## Activity
Can you quote, word for word, every line from the first line of the records below through the line containing "Click the word babysit", and nothing else?

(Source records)
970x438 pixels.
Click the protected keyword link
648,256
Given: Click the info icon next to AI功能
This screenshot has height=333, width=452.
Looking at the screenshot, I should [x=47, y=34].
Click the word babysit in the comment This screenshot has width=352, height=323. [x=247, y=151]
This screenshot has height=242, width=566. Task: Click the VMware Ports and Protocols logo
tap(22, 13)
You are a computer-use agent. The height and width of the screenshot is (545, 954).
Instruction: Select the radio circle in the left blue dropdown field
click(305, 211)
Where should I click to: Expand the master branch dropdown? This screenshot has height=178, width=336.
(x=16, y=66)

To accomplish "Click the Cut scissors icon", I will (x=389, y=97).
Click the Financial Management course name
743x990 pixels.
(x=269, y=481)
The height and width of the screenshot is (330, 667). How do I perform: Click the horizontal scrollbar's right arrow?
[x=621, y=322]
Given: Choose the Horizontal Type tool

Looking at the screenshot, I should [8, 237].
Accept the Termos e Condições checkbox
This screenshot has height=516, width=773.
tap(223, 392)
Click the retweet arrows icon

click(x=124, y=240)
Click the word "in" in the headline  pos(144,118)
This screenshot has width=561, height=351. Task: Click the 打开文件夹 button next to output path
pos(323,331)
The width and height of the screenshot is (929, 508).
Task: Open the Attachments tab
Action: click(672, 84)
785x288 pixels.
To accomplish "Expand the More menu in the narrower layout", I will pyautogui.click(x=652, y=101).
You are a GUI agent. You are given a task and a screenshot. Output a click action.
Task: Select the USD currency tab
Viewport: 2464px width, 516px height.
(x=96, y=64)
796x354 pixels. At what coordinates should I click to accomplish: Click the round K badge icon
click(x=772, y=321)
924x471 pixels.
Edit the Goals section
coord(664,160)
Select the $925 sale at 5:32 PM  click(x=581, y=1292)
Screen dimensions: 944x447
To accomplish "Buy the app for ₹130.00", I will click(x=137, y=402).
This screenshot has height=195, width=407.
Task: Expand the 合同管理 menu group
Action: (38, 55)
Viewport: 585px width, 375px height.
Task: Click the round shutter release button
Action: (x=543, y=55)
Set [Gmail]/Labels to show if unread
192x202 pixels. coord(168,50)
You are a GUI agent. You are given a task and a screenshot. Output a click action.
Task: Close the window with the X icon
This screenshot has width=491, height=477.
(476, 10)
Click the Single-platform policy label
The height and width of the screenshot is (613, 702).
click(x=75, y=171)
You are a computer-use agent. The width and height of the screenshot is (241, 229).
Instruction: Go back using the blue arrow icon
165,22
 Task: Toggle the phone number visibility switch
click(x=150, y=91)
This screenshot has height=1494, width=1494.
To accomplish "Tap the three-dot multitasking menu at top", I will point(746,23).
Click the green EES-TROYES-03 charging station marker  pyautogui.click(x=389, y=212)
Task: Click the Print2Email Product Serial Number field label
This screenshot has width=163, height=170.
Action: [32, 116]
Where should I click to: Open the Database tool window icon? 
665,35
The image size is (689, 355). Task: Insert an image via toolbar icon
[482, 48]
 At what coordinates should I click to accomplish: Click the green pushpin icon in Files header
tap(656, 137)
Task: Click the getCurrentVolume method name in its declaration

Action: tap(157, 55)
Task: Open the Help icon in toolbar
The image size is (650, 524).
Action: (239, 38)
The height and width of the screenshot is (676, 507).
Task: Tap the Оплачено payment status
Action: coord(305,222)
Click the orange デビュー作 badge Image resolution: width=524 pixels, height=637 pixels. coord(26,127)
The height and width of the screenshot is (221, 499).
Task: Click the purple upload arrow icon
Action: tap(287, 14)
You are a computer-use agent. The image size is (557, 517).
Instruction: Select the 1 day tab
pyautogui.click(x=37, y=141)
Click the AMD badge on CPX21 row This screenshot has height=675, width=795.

## Exercise answer
970x438 pixels.
Click the protected keyword link
648,256
Given: Click the info icon next to AI功能
This screenshot has height=333, width=452.
Looking at the screenshot, I should [x=47, y=34].
Click the word babysit in the comment This screenshot has width=352, height=323. [x=247, y=151]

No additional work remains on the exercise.